= Dynamips =

Cisco router emulator

Dynamips is an emulator computer program that was written to emulate Cisco routers. It was developed by Christophe Fillot, who began working on it in August 2005. Dynamips runs on FreeBSD, Linux, Mac OS X and Windows. It emulates the hardware of the Cisco series routing platforms by directly booting an actual Cisco IOS software image into the emulator. Dynamips emulates Cisco platforms 1700, 2600, 2691, 3600, 3725, 3745, and 7200.

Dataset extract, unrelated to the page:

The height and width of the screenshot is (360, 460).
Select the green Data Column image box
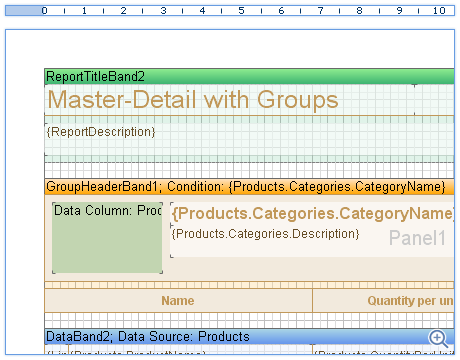pos(107,238)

Although Dynamip's original development has been stalled since version 0.2.8-RC2, released in October 2007, development continues through the efforts of the GNS3 project and its volunteers; Dynamips is now up to version 0.2.17 on FreeBSD, 0.2.14-dev on Windows, Linux, and OS X, and remains on version 0.2.8-RC2 on Solaris. There are a few add-ons written for it, the most popular of which is Dynagen; a front-end add-on that allows the use of an INI configuration file to provision Dynamips emulator networks. Another popular add-on is GNS3, a graphical front end for Dynamips and Dynagen. The source code is licensed under the GNU GPL.

==Purpose==
According to the creator, this kind of emulator is useful:
- As a training platform with software used in the real world. It would allow people to become more familiar with Cisco devices.
- For testing and experimenting with features of Cisco IOS.
- To quickly check configurations that are to be deployed later on physical routers.

==Resource utilization==
Dynamips uses a fair amount of RAM and CPU to accomplish its emulation of the MIPS processor. If one intends to run an IOS image that requires 256 MB of RAM on a real 7200 router, and devotes 256 MB of RAM to your virtual router instance, it will allocate 256 MB of working set memory. Dynamips also allocates (by default) 64 MB of RAM/instance on Unix systems (16 MB on Windows systems) to cache JIT translations. That amount is the total working set size; by default, the amount of your system’s actual RAM used will typically be significantly less. This is because by default Dynamips uses memory-mapped files for the router's virtual memory. In the working directory, you can see temporary “RAM” files equal to the size of the virtual routers’ RAM size. The OS will naturally cache in RAM the sections of the map files that are being used.

If a computer has plenty of RAM, set “mmap = false” in the device default or router sections of your labs to disable mmap for those instances.

Dynamips also uses a big portion of CPU capacity, because it emulates a router’s CPU instruction-by-instruction. It initially has no way of knowing when the virtual router’s CPU is idle, thus executing all the instructions that make up IOS’s idle routines just as it would execute the instructions that perform “real” work. However, once you have run through the “Idle-PC” process for a given IOS image, CPU utilization decreases drastically.